The stewardship of a multi-billion dollar company comes with a lot of responsibility.
It comes with a lot of rewards too – like a multi-million dollar paycheck – but if anything goes wrong, it's your fault.
Given the nature of the business world, a leadership cock-up often involves losing your job, and also includes a very public X next to your resume when you start looking for your next role.
Sometimes the weight of the responsibility can lead to a corporate do-nothing attitude where directors can remain apparently passive in the face of weak business performance.
Other times the collective group-think of a board can lead to inertia, slowing response times to a rapidly changing market place.
On yet other occasions, like at Woolworths Limited (ASX: WOW), executives develop aggressive and dynamic responses with code names like Project Oxygen, and then pray mightily it comes off successfully.
Woolworths' Masters Hardware strategy – Project Oxygen – falls into the latter category.
Named for its potential to suck the oxygen from the embers of supermarket competitor Coles back in 2010, it instead looks as though Woolworths is the one asphyxiating.
Immensely expensive, costing nearly $3 billion so far, Project Oxygen was designed to unseat competitor Wesfarmers Ltd's (ASX: WES) Bunnings Hardware from its seat as Australia's dominant hardware enterprise.

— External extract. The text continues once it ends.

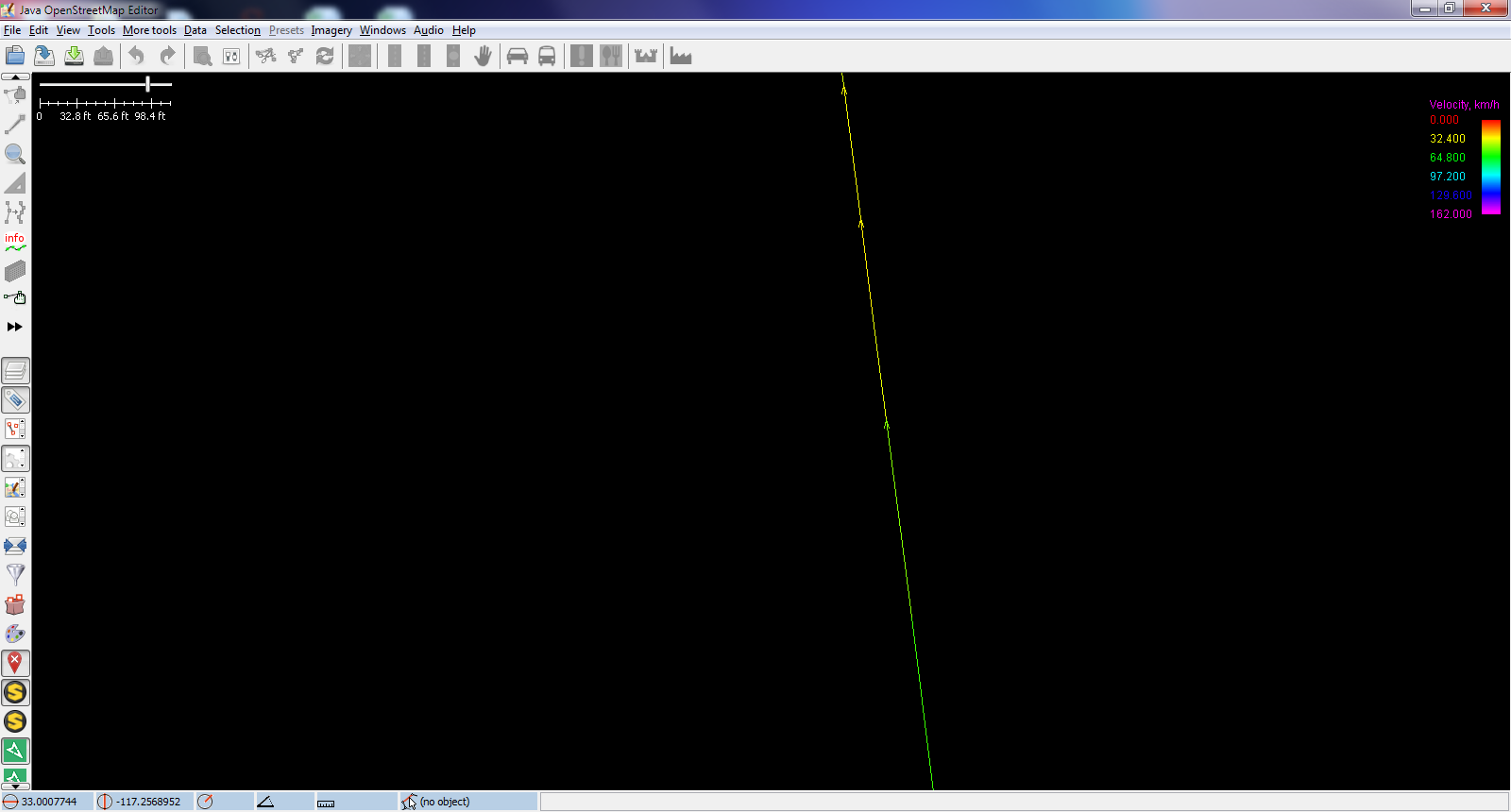Click the Open file folder icon
Viewport: 1511px width, 812px height.
point(15,57)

However the losses keep piling up, and the Australian Financial Review reckons that Woolworths' poorer grocery performance combined with the perception that the company is more expensive compared to Wesfarmers-owned Coles could be a killer.

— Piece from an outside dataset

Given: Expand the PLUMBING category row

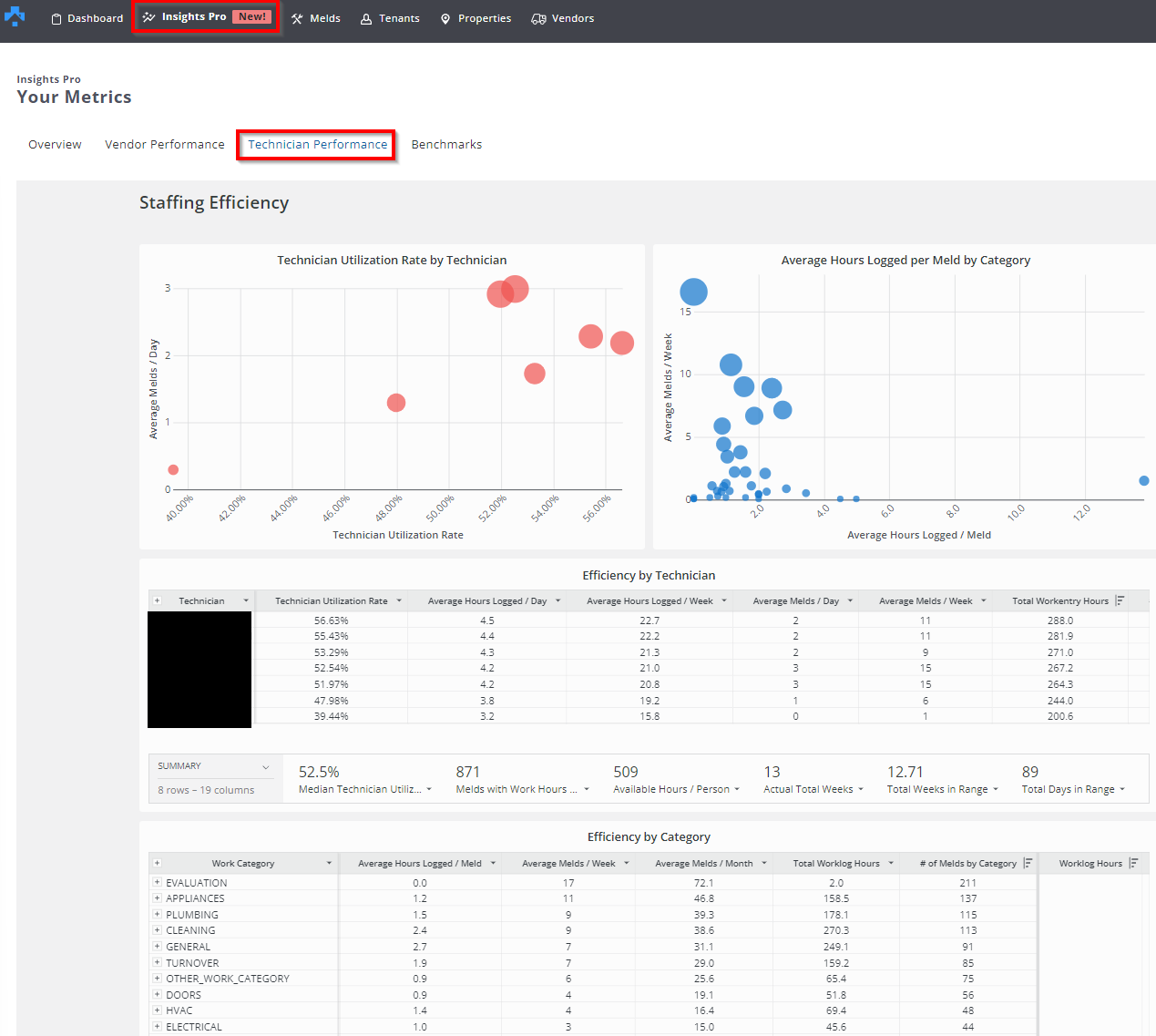Looking at the screenshot, I should click(x=158, y=914).
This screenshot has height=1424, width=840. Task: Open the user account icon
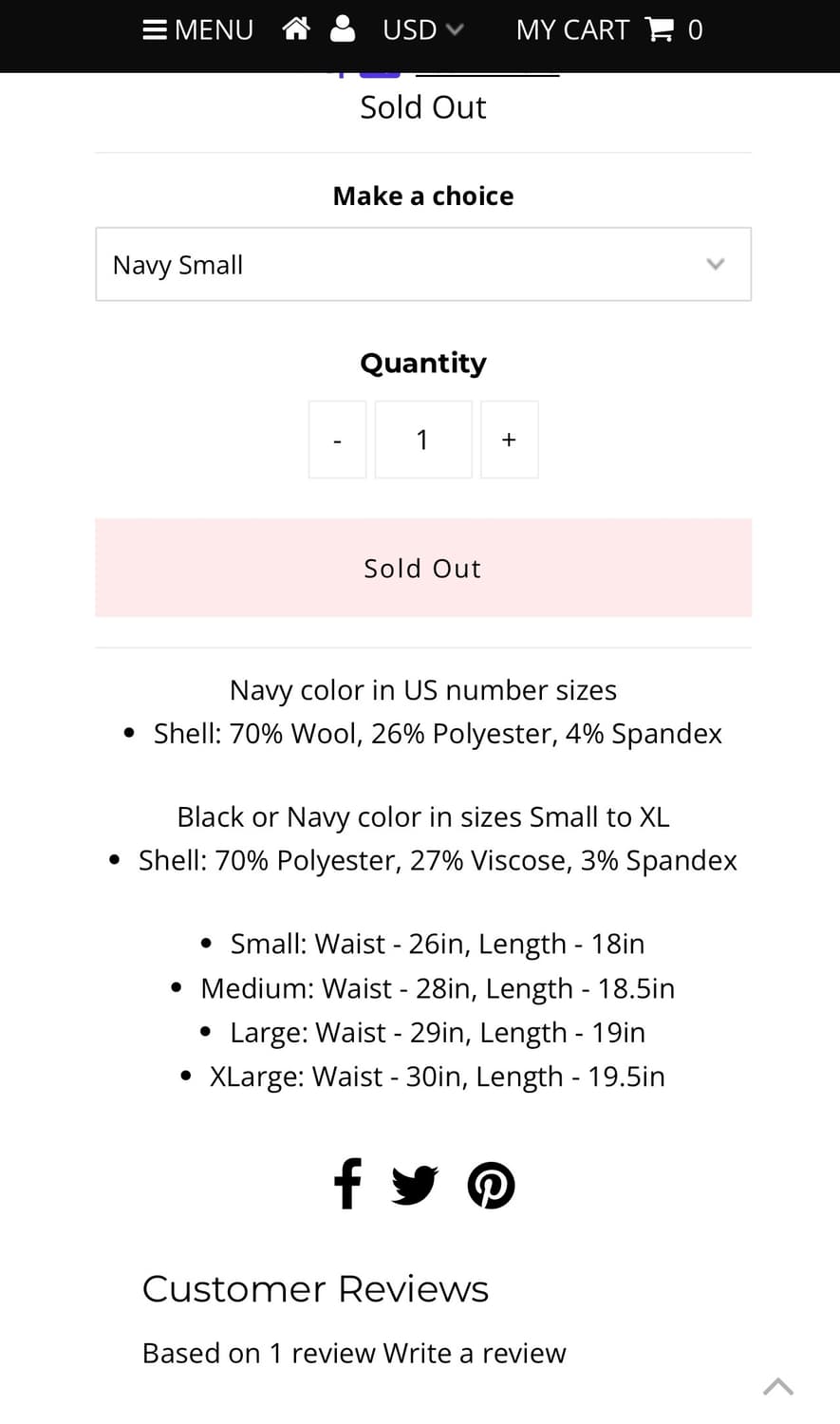click(x=343, y=30)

While poorer grocery performance is a critical issue for the company to focus on, it's the continued losses from Masters that will be the straw that breaks the camel's back.
Unfortunately, to use the gambling analogy; Woolworths is 'all in' on Masters, with a $3 billion pile of chips sitting squarely in the middle of the table.
To fold now would be to invite massive losses and smash the company's share price as investors bail out.
However to keep pouring money into Masters could of course magnify the potential losses, which must have management asking the most fundamental and difficult to answer of investing questions; 'am I pouring good money after bad?'
I personally think Woolworths is likely to eventually succeed, but future reporting periods could easily see a few knives stuck into its share price.
Bargain hunters and long-term investors watch closely.